JC: Qual è per te il momento più bello della tua carriera di musicista?


DM: Non son così famoso per poter annoverare mille situazioni fantastiche, quindi mi limiterò a citare il concerto dei Mu live su Radiotre RAI e sempre con loro la vittoria del concorso internazionale Percfest 2010.



JC: Quali sono i musicisti con cui ami collaborare?


DM: Ho la fortuna di suonare con ottimi musicisti tra cui Achille Succi, Brian Quinn, Luca Gusella, Lorenzo Erra, in varie formazioni dal duo al grande ensemble. Ovvio che suonar con musicisti di grande esperienza come loro è un viaggio molto istruttivo. I miei sodali Mu o i ragazzi che si alternano nel trio di percussioni sono persone con cui collaboro da una decina di anni e che quindi ci scambiamo idee di qualità in quantità, un’esperienza continua anche questa ovviamente.

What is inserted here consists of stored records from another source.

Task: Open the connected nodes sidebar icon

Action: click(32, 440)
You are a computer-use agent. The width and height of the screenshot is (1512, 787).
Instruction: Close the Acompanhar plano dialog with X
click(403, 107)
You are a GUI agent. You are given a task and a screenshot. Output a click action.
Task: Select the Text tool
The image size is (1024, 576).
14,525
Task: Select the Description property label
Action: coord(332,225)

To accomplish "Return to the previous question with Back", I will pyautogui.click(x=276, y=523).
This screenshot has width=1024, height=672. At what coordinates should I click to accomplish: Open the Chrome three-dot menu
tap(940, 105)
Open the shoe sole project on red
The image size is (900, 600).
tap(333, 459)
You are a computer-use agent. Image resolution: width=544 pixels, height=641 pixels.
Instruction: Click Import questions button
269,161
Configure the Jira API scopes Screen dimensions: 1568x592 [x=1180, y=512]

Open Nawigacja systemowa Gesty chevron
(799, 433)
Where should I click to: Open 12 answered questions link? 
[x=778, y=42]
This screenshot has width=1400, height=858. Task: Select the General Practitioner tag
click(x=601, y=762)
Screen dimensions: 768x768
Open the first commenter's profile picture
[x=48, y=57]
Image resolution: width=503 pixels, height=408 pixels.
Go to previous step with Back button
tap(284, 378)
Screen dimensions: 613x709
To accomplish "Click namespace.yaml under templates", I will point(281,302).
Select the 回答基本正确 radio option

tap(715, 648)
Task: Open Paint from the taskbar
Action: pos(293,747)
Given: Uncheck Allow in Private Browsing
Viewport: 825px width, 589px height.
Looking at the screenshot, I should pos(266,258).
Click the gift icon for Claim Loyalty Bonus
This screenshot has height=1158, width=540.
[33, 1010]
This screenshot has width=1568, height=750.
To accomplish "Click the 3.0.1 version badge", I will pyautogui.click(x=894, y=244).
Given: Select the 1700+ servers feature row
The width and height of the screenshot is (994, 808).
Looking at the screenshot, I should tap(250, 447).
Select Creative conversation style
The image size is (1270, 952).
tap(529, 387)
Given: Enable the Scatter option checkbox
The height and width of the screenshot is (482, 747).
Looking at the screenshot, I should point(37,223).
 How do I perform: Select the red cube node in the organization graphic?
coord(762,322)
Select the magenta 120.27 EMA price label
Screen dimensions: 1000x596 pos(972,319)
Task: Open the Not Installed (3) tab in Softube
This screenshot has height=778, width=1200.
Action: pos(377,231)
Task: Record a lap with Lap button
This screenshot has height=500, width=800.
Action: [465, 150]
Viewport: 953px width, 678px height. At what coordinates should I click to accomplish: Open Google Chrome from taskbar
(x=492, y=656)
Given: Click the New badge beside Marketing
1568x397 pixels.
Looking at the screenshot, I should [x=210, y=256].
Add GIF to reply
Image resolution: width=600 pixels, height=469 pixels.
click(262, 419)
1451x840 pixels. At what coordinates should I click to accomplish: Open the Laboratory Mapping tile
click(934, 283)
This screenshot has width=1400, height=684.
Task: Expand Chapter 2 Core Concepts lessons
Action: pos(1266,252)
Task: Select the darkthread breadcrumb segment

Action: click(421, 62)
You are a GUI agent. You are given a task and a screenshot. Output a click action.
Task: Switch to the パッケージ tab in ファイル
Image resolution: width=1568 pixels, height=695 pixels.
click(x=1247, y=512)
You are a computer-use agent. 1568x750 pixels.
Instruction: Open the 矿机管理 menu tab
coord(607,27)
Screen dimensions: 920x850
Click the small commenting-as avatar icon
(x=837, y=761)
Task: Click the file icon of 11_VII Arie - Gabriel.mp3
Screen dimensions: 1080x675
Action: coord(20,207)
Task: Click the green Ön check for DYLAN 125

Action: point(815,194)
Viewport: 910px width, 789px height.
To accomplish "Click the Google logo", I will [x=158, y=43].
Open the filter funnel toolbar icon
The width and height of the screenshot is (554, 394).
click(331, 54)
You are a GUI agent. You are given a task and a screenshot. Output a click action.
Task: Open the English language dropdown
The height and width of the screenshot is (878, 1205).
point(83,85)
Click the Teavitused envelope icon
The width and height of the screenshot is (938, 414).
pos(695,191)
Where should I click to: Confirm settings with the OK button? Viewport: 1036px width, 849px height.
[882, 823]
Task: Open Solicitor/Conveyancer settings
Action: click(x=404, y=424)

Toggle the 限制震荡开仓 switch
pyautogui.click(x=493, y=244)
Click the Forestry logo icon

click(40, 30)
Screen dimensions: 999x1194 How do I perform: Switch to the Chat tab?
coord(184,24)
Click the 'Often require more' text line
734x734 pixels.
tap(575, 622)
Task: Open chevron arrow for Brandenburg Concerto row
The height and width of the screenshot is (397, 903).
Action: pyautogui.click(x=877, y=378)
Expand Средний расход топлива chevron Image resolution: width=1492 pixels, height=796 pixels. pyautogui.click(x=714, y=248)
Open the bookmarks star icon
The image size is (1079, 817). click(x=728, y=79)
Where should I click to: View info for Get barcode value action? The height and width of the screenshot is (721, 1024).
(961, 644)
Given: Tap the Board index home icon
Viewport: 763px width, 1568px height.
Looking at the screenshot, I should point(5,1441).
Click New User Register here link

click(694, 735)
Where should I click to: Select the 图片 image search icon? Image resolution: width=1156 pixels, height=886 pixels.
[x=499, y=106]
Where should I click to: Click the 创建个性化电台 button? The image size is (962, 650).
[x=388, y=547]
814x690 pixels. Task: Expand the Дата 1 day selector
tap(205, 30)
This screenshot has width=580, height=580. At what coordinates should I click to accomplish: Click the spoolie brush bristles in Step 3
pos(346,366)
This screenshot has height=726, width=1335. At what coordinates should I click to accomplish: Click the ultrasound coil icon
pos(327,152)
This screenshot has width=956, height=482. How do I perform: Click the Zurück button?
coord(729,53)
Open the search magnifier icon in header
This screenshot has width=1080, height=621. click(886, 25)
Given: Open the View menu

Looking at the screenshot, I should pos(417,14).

JC: Come vedi la situazione della musica in Italia?


DM: Una domanda meno triste? In un momento di grossa crisi lo Stato invece di far “lo Stato” e dare alla popolazione un appoggio culturale ed economico, decide di tagliare, ed ecco la nostra disastrosa situazione.



JC: E più in generale della cultura in Italia?


DM: In Italia abbiamo forse i più grandi artisti (storicamente non ci batte nessuno!), ma sicuramente siano i peggiori sostenitori di noi stessi. L’erba del vicino è sempre più verde? Peccato.



JC: Cosa stai progettando a livello musicale per l’immediato futuro?


DM: Il tour dei Mu è il primo impegno e poi mi piacerebbe registrare il secondo capitolo del DavideMerlinoPercussionTrio, dopo Frammenti, un album ancor più free del precedente con qualche ospite in più. Porto poi avanti uno spettacolo da solo o accompagnato da immagini e video, una bella prova di forza e concentrazione. Dirigo anche un’orchestra di venti percussionisti, una formazione unica in Italia coni quali stiamo preparando il nuovo programma e stiamo registrando il nostro primo album con tutte musiche originali di Lorenzo Erra. Un grande impegno questo ensemble che mi vede come promotore e direttore.



JC: Qualcuno infine da ringraziare?


DM: Sì, Diril cymbals e Agner Swiss drumsticks.